Experimental program
Comparison scheme
Effect test

Embodiment 1

[0023] Weigh 6.2028 g of citric acid in a beaker, add 20 ml of distilled water to dissolve, stir with a glass rod for about five minutes, and then completely dissolve the citric acid to obtain a citric acid solution (a colorless and transparent solution). Get a 50ml round-bottomed flask, put a stirring bar, and 0.882g of 2-[3-methyl-4-(2,2,2-trifluoroethoxy)-2-pyridyl]sulfide-1H - Add benzimidazole into the flask with a glass funnel, add citric acid solution, stir to allow it to react. When the citric acid solution was just added, 2-[3-methyl-4-(2,2,2-trifluoroethoxy)-2-pyridyl]sulfide-1H-benzimidazole was insoluble and floated On the surface of the citric acid solution; after reacting for 3 hours, the solution was clear and transparent and completely dissolved. Place the flask in the refrigerator to freeze.

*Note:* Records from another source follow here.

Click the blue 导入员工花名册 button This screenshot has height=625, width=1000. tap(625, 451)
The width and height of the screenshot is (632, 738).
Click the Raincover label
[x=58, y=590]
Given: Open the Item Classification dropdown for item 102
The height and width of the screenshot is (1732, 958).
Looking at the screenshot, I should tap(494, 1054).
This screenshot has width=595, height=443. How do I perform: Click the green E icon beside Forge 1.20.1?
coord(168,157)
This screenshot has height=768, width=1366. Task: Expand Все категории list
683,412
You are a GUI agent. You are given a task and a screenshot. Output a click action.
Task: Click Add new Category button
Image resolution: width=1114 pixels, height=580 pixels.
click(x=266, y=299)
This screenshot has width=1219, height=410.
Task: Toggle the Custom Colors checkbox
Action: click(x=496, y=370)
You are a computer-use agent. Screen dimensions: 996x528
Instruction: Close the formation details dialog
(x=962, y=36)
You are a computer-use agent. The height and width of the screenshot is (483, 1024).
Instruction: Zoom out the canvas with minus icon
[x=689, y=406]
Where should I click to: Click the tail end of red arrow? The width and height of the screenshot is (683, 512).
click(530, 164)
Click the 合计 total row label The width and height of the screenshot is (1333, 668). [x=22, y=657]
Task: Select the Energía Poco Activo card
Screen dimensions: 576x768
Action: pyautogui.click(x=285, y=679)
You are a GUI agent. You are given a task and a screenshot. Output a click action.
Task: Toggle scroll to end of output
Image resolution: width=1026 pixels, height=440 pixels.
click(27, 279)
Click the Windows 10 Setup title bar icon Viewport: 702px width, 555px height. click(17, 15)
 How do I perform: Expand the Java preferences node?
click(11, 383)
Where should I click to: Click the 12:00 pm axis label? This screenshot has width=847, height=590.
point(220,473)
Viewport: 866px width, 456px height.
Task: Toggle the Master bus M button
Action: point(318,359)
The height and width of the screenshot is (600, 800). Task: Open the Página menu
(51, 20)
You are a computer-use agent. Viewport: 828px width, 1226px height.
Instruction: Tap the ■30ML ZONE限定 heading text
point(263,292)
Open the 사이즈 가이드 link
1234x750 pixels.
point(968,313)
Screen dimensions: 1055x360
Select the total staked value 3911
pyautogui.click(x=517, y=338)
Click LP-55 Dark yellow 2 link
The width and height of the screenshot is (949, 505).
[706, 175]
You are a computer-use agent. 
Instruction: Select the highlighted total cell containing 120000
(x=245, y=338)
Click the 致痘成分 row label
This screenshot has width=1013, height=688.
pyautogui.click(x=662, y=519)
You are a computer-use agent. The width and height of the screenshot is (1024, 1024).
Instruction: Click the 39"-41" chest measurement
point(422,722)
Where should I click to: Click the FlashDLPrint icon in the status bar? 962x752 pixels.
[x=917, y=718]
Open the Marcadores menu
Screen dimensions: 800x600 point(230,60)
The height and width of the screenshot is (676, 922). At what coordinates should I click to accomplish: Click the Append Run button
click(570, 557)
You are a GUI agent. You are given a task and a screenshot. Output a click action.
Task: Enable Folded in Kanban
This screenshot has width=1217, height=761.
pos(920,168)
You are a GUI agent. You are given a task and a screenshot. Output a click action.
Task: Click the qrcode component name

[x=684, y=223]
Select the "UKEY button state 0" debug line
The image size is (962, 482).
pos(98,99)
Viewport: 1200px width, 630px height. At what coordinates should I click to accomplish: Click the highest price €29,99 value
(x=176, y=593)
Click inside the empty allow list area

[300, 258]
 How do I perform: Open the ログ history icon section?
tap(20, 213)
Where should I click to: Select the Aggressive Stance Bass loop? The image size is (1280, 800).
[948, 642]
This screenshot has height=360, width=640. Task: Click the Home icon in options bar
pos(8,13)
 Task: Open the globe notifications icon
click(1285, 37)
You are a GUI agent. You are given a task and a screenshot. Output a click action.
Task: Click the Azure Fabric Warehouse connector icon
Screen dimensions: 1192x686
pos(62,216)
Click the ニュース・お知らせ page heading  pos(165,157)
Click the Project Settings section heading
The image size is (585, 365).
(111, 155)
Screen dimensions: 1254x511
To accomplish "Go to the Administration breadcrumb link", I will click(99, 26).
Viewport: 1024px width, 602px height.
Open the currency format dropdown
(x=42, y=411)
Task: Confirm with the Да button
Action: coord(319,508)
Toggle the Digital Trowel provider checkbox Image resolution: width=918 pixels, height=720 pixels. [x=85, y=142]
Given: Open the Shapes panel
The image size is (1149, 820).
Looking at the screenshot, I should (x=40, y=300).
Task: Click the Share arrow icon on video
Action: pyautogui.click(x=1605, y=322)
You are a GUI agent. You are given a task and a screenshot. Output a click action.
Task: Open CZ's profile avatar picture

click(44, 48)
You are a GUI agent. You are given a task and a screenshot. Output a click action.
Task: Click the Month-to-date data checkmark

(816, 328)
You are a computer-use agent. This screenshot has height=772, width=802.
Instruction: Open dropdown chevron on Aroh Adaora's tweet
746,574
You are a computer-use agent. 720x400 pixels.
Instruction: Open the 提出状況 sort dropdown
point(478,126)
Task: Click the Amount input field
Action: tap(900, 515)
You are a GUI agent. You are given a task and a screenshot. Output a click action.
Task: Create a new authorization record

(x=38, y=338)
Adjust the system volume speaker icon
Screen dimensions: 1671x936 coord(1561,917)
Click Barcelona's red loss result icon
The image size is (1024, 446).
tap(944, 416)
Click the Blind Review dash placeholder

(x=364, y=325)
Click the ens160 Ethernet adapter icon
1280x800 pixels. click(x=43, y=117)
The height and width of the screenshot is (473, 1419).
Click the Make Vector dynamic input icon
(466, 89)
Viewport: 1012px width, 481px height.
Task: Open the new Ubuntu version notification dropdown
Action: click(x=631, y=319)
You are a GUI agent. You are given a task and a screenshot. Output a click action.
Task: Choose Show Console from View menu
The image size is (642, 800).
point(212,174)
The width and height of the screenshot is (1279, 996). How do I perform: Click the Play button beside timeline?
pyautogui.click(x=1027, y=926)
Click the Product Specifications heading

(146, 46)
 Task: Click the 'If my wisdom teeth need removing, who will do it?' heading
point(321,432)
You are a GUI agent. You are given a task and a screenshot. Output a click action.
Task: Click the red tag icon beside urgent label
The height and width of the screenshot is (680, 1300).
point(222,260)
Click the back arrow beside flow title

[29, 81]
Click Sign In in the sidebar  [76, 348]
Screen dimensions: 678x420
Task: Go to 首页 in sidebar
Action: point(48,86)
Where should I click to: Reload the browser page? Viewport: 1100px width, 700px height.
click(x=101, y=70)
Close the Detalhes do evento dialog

[0024] Take out the flask from the refrigerator, the liquid in the flask is completely frozen, let stand, and thaw at room temperature. After 30 minutes, the ice cube...

Embodiment 2

[0028] Pipette 20ml of glacial acetic acid into the flask, add 80ml of distilled water to dissolve, then add 6g of 2-[3-methyl-4-(2,2,2-trifluoroethoxy)-2-pyridyl]sulfide group- 1H-benzimidazole was added to the flask, stirred and dissolved to obtain a clear solution, and 10ml of hydrogen peroxide solution with a mass concentration of 30% was added dropwise in an ice-water bath. After reacting for 2 hours, ammonia water was added dropwise to adjust the pH value of the solution. White matter precipitated out, and when the pH of the system was 8, the dropwise addition of aqueous ammonia was stopped.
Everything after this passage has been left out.